Sister and her children soon left and I sat with the sleeping patient for another half hour or so. The phone rang and I answered, as instructed. It was The Duo and they were ready to come back. They needed to know if the coast was clear. I told them it was and they said they were on their way. They called about two more times on the way back from town to make 100% sure that Sister really wasn’t there anymore.
As soon as they crossed over the threshold, they resumed Sister bashing. I stood listening for about ten more minutes before I told them I needed to leave. They asked how Mom was and wanted to talk more about Sister. I again excused myself and almost ran to the car.
I cried all the way home and felt sick for another few days. If I had to pick one thing to have when I was dying it would be peace. Peace in my home, peace in my relationships and peace in my heart. That poor woman was days away from death and her children still wanted her to play the role of mediator and mother. Her job was done and it was their turn to provide the nurturing. They couldn’t see past their own agendas to give their mother that precious gift.
My patient died two days after my visit. I wish her eternal peace and I wish her family healing.
Example 2:
I have a lot of pride. I don’t like to wear hospital gowns, I don’t like to be nurse-handled and I don’t like pity. Before my transplants, long stays in the hospital were routine. I would go in with horrible lung infections and be given powerful IV antibiotics for weeks. I’m not sure which makes you feel worse, the infection or the antibiotics. There were many times when I felt too weak and too sick to take a shower. My mother would offer to wash my hair and I would always refuse. It just felt too vulnerable and my pride prevailed over the griminess I was feeling.
One day, however, I guess I had reached my limit. I told my mom I wanted to wash my hair somehow, someway. She immediately sprung into action and began putting together an elaborate system of buckets, pitchers and pillows. I positioned myself at the end of the bed and she poured water over my hair and it fell into the bucket below. She scrubbed my hair and it was as if I had been reborn! Never underestimate a clean head of hair; it can make you feel so much better.
Over the years, we have perfected this technique and do it often. (We now use a chair tilted by the shower.) The lesson learned, other than the healing powers of shampoo, is that this kind of activity is equally helpful for both parties. I got the obvious benefits but it was clear to me that my mother benefited too. She got to do something to make her daughter feel better. Those kinds of opportunities were not common.

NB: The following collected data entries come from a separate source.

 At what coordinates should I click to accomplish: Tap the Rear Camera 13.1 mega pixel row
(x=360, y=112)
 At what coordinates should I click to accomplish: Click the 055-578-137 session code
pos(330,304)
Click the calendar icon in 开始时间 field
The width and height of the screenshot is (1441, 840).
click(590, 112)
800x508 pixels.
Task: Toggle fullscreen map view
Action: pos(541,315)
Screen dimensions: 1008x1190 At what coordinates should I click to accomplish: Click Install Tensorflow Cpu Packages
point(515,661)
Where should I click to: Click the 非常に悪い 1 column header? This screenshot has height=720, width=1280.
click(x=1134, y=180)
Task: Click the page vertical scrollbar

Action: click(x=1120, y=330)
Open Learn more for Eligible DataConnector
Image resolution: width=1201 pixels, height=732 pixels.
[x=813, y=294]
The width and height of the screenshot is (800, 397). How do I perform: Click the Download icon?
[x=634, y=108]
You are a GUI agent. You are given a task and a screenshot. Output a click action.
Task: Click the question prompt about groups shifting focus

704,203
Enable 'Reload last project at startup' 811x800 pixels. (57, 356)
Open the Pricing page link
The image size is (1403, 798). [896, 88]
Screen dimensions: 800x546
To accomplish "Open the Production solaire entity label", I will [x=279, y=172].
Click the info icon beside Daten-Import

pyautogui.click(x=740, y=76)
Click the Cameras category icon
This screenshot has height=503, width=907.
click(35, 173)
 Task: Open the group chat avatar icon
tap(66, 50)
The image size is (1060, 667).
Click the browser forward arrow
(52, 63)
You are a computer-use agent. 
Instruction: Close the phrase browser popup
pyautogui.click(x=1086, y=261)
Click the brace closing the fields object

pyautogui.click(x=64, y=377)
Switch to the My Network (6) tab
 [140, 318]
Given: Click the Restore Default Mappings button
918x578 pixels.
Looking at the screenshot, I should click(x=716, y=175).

It brought us closer together and I am so thankful I pushed my pride aside so that I could let her help me. Sometimes the nicest thing a patient can do for the ones caring for them is to do just that.
My Advice to Patients:
When you are sick, it is very easy to fall into the pattern of constantly focusing on yourself and your current state. Being a caregiver is a very stressful and sometimes horrible position to be in. Remember to be aware that your caregivers have difficulties too. Remember that they can burn out and need some balance (a.k.a. get away from you). Don’t forget to look outside yourself and see all that they do for you and share your gratitude. Most importantly, be honest with yourself. Could you get up and get that drink of water yourself but you’ve just fallen into the habit of asking for things? Is your current complaint bad enough that you need to share it? If not, there’s nothing wrong with keeping it to yourself. Have you asked your loved one how they are doing today?
There is a fine balance between getting the support you need and becoming an overwhelming, all-consuming drain on those you love. Do for yourself when you can, respectfully ask for something when you can’t. There will certainly be times of stress and crisis when being polite may fly out the window, but remaining conscious of how hard those around you are working (emotionally and physically) can only be beneficial to everyone involved.